- **WORK TO COMPLETE**:
Turn the records into a numbered list, beginning at the line that contains "Ravitoto 3.0 by l’elman (586, 2173)" and stopping after the line that contains "Cuisine (579, 2112)", with both of those lines included and any blank lines dropped.

* Begin *

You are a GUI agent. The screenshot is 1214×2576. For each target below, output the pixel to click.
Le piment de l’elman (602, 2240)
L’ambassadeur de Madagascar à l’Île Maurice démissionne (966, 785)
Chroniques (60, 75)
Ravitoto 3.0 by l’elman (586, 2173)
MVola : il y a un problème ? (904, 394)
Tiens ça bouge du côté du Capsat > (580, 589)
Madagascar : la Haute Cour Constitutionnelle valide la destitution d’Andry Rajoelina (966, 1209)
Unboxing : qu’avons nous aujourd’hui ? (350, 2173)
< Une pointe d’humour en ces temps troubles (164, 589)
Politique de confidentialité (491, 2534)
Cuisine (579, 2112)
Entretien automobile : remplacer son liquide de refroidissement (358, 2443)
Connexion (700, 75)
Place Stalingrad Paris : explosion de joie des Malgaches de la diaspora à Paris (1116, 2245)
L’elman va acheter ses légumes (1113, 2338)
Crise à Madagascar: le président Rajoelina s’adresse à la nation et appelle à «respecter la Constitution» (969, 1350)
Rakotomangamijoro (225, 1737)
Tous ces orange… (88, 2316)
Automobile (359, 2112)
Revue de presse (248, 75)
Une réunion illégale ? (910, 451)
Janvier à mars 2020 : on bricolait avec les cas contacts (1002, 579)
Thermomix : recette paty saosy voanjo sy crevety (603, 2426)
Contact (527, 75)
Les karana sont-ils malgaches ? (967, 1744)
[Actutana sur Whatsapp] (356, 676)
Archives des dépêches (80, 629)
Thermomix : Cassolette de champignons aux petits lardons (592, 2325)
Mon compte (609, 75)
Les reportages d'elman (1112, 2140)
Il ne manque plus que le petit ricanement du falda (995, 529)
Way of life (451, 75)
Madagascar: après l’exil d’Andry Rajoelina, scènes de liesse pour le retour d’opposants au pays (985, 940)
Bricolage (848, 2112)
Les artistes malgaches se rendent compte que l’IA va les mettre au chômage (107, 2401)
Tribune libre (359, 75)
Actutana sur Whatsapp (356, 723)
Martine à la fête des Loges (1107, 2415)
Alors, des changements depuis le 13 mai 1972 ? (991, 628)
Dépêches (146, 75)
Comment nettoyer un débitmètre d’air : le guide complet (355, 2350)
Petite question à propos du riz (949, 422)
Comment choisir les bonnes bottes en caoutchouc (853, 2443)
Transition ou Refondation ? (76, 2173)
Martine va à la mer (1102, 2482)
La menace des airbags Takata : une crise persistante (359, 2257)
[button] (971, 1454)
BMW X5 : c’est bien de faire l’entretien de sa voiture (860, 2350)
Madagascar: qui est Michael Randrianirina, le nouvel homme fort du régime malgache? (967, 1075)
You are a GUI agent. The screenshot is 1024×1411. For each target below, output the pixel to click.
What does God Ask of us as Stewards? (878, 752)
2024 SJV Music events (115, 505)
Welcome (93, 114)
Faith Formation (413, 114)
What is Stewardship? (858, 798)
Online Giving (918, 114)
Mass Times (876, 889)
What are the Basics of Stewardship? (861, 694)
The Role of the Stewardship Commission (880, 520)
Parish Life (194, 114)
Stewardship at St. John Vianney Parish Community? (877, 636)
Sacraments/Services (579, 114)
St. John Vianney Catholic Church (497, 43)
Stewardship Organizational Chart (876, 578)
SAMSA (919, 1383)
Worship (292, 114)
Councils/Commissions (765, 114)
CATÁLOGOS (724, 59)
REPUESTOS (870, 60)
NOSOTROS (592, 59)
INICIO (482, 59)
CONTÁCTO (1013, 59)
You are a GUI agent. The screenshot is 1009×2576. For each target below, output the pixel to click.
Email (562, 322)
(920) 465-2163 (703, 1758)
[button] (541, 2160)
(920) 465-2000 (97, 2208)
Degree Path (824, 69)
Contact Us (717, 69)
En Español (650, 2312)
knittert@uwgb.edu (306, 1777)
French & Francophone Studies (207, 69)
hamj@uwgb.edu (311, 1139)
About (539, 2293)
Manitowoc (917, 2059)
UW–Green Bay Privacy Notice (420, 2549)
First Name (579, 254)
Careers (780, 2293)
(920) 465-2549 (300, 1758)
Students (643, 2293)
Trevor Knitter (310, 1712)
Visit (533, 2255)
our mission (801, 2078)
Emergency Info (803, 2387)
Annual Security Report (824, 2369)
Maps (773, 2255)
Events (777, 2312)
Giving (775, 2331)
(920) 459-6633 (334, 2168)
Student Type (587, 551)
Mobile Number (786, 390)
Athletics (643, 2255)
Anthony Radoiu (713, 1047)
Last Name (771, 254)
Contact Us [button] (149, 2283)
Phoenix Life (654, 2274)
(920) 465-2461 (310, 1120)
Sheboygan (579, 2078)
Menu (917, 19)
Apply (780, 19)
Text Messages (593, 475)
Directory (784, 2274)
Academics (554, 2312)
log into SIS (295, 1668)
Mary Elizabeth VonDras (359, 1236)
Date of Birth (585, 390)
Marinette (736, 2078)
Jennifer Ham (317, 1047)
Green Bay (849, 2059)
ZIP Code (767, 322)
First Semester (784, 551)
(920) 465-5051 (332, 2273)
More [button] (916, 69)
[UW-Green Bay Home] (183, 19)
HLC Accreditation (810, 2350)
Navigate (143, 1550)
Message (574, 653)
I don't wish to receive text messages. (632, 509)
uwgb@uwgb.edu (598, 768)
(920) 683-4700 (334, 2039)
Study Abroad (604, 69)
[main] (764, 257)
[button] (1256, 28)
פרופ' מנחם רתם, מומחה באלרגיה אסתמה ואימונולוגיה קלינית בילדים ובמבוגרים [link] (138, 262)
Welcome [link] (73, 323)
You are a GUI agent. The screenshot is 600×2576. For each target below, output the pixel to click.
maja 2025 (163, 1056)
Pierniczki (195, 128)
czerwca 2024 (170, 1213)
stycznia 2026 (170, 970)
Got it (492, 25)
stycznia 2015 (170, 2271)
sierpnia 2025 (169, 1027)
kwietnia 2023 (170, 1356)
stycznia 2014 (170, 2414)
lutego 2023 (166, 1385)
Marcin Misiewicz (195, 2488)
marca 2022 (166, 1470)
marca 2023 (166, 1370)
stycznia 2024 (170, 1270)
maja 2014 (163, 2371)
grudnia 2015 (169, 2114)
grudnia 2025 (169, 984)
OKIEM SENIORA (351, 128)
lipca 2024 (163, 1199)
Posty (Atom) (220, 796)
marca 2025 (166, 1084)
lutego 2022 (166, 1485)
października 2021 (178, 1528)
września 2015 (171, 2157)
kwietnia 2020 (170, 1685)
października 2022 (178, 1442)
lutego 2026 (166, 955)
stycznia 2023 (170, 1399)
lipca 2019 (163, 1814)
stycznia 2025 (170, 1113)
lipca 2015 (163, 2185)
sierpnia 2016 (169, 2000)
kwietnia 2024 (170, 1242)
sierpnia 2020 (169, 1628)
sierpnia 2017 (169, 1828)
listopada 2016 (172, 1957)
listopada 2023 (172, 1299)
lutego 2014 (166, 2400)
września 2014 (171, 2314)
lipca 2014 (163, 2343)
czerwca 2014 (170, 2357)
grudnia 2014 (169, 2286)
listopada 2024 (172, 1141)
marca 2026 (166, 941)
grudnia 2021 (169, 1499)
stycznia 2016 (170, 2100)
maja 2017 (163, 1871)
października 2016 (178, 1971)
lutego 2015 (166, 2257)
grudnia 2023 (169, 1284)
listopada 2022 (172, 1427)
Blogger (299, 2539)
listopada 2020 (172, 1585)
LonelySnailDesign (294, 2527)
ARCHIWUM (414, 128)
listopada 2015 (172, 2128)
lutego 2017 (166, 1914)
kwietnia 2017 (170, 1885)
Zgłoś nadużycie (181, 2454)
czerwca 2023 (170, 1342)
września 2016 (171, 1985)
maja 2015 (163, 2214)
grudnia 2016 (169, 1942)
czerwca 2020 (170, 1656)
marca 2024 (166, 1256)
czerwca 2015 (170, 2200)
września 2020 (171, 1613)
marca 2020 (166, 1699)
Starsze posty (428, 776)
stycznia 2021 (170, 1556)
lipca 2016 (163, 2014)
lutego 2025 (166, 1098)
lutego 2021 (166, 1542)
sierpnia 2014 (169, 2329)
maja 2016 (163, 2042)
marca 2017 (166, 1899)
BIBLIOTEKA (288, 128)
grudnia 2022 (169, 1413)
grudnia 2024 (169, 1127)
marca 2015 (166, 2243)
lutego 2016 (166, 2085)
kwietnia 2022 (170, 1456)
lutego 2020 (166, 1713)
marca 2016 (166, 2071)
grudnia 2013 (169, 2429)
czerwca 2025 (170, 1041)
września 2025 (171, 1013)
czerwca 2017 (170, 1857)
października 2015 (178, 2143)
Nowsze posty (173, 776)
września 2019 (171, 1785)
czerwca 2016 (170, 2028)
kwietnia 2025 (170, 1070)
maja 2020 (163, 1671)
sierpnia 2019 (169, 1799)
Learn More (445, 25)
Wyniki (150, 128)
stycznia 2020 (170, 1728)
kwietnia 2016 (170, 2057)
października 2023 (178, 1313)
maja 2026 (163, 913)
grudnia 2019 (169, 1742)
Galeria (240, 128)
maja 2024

* End *

- **PROBLEM SOLUTION**:
1. Ravitoto 3.0 by l’elman (586, 2173)
2. MVola : il y a un problème ? (904, 394)
3. Tiens ça bouge du côté du Capsat > (580, 589)
4. Madagascar : la Haute Cour Constitutionnelle valide la destitution d’Andry Rajoelina (966, 1209)
5. Unboxing : qu’avons nous aujourd’hui ? (350, 2173)
6. < Une pointe d’humour en ces temps troubles (164, 589)
7. Politique de confidentialité (491, 2534)
8. Cuisine (579, 2112)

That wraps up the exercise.